## What the task requires
Restate word for word the line containing "You are a GUI" and all remaining lines of the entries below.

——————

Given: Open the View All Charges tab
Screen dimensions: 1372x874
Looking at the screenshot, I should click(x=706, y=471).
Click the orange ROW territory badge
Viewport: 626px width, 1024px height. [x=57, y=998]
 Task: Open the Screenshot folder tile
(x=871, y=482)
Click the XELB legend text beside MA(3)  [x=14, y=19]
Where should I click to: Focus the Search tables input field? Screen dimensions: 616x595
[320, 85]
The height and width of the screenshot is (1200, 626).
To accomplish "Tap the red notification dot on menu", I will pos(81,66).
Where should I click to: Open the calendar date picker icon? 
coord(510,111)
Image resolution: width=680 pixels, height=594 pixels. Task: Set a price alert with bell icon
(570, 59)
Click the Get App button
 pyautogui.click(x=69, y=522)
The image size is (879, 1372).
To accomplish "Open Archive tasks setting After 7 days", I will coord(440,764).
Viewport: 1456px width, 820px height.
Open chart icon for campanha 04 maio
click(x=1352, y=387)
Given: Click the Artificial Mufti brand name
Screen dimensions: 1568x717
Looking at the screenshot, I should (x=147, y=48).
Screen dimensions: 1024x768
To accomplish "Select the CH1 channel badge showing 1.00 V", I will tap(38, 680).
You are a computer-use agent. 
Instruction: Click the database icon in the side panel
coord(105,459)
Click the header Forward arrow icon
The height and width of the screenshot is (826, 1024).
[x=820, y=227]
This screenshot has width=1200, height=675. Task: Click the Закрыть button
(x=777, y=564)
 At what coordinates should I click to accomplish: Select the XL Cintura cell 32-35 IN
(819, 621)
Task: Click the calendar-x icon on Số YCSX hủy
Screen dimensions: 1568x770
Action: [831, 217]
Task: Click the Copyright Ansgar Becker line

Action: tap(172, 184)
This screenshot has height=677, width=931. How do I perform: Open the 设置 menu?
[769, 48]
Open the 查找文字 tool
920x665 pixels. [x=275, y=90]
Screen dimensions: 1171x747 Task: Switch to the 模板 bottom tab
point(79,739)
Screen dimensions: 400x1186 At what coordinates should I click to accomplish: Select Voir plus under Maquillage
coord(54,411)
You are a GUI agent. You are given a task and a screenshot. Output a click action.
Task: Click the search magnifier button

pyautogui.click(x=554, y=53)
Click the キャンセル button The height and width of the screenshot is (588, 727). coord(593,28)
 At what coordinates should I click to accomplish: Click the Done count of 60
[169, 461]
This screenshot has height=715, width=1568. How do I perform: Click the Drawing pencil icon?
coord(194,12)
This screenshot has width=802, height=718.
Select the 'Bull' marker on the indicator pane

——————

## Response
You are a GUI agent. You are given a task and a screenshot. Output a click action.
Task: Click the search magnifier button

pyautogui.click(x=554, y=53)
Click the キャンセル button The height and width of the screenshot is (588, 727). coord(593,28)
 At what coordinates should I click to accomplish: Click the Done count of 60
[169, 461]
This screenshot has height=715, width=1568. How do I perform: Click the Drawing pencil icon?
coord(194,12)
This screenshot has width=802, height=718.
Select the 'Bull' marker on the indicator pane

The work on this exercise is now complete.